Armada Strategic Intelligence System Starts to Show Some Weaker Numbers

    The most recent data from the Strategic Intelligence System is showing some signs of weakness as the pandemic threat reignites around the world. This is consistent with many of the global economic assessments released lately. The projections are still showing progress but it is not as robust. Check this out for yourself, the latest issue has been released. Your two-month trial is absolutely free – no obligations at all. Simply go to www.asisintelligence.com  and engage with us. We continue to tweak the report with every issue – adding the content that readers have requested.

What We Are Watching – From the Black Owl Report

Housing Rebound in August – After a month of housing starts that plummeted after rising in the prior two months, we saw them rebound in August and return above the 1.6 million units a year mark. Housing starts were up 3.9% to an annual rate of 1.615 million Building permits, which arguably can be very volatile in some segments of the national economy, showed a continuation of strong momentum as they increased 6%. Housing starts have been volatile since last year at this time and material and labor shortages have pushed prices high enough that some buyers have bailed out of the market.

These new starts are good news for anyone in the lumber, fixtures, and construction materials sector.
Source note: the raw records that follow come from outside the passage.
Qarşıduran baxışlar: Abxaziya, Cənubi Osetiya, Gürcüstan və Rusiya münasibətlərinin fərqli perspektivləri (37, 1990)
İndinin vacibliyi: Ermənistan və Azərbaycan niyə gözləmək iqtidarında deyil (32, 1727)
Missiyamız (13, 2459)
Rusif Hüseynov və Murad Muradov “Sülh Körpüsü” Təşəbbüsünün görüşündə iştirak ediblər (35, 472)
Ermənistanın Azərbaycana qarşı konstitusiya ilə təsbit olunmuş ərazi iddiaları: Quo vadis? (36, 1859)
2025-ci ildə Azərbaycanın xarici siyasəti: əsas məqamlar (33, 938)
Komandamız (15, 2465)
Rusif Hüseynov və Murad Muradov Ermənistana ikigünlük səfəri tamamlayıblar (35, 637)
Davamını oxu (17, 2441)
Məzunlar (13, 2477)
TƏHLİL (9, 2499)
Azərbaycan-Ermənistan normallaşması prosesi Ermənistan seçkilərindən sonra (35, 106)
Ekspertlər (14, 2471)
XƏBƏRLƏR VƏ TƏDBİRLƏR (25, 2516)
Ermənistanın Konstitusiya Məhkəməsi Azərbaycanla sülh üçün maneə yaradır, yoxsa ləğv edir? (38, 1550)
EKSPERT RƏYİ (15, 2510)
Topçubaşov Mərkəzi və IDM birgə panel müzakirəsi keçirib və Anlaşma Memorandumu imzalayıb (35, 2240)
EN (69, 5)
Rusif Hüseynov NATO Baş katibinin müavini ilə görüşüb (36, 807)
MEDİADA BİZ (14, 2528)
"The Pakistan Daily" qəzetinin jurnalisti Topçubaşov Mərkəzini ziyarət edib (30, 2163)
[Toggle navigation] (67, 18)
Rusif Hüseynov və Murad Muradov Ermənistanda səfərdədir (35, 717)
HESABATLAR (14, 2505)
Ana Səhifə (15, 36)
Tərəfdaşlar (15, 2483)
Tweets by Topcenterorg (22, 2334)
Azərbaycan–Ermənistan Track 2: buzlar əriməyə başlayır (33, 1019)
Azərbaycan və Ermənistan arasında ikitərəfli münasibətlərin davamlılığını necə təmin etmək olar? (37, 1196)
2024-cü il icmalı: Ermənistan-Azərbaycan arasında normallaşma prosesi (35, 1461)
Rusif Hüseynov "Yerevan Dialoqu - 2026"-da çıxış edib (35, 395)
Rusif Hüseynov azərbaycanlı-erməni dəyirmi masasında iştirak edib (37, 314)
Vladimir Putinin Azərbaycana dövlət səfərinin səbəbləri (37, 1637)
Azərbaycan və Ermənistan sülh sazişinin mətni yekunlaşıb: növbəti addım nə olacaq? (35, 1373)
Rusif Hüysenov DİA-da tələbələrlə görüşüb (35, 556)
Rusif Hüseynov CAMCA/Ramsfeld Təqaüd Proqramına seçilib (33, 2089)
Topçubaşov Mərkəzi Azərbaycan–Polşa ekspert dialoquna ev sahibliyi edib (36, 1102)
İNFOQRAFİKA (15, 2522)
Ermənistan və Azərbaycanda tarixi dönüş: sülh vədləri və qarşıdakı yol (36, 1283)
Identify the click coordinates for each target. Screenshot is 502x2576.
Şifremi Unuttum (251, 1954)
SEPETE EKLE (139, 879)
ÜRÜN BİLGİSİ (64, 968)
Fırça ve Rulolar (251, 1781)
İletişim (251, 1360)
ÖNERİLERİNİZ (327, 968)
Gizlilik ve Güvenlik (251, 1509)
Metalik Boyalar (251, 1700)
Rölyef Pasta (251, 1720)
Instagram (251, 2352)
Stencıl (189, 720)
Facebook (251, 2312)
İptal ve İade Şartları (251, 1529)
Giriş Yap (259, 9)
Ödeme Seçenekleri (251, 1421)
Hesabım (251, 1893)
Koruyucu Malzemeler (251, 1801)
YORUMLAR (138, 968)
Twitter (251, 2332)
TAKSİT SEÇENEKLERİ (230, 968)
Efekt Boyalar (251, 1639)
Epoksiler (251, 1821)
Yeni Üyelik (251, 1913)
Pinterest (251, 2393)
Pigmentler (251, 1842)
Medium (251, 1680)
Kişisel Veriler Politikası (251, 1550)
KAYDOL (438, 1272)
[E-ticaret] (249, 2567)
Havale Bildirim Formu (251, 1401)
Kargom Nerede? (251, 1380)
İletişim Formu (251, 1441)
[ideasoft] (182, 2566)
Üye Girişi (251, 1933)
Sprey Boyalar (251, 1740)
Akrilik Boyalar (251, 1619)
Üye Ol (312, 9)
Demand for your products is likely to remain strong through the end of the year and the slump that looked like it might be coming at the end of July may have been a false alarm during July. Housing inventories are rising, and there are currently 6.2 months of housing inventories on hand at the end of July. Six months is ideal for inventory levels and it keeps prices sufficient enough that buyers can afford to stay in the market and builders are being paid sufficiently to cover costs. And, at 6.2 months, they aren’t blown out of proportion enough that builders start to run.

Go to www.armada-intel.com/trial  for more.

Surreal Times

   The definition of surreal is “unbelievable” or “irrational” and that seems to sum up the current reaction to the pandemic. Over the weekend and the prior week, I had the opportunity to travel in and out of some bizarre situations. I gave several talks in various parts of the region (Goodland, Tulsa, Kansas City) and there was not much in the way of mask wearing or social distancing in evidence at any of these. On Saturday we stumbled into a well-attended fall festival. It was just supposed to be an opportunity to have lunch with my stepson and his wife but soon we were amidst those enjoying a funnel cake. The restaurant had us donning masks for the six-foot journey to the table where they promptly came off (as we all know by now the virus is very polite and will not disturb you while eating). I do understand the purpose of the masks – if one suspects one is carrying the virus, the mask keeps you from spreading it to others. It does not protect the wearer much as the virus can find other routes. My question is why the person carrying the virus would want to be in public at all. It would seem testing frequently would be a better means of exercising caution but I digress.

     The mask has become yet another way for us to divide. The world has separated into the masked and the unmasked with each side glaring at one another. The unmasked seem to see the masked as government dupes bent on taking away the rights of Americans and the masked see the unmasked as selfish ideologues determined to make everybody sick. The real pandemic now seems to be one of political toxicity.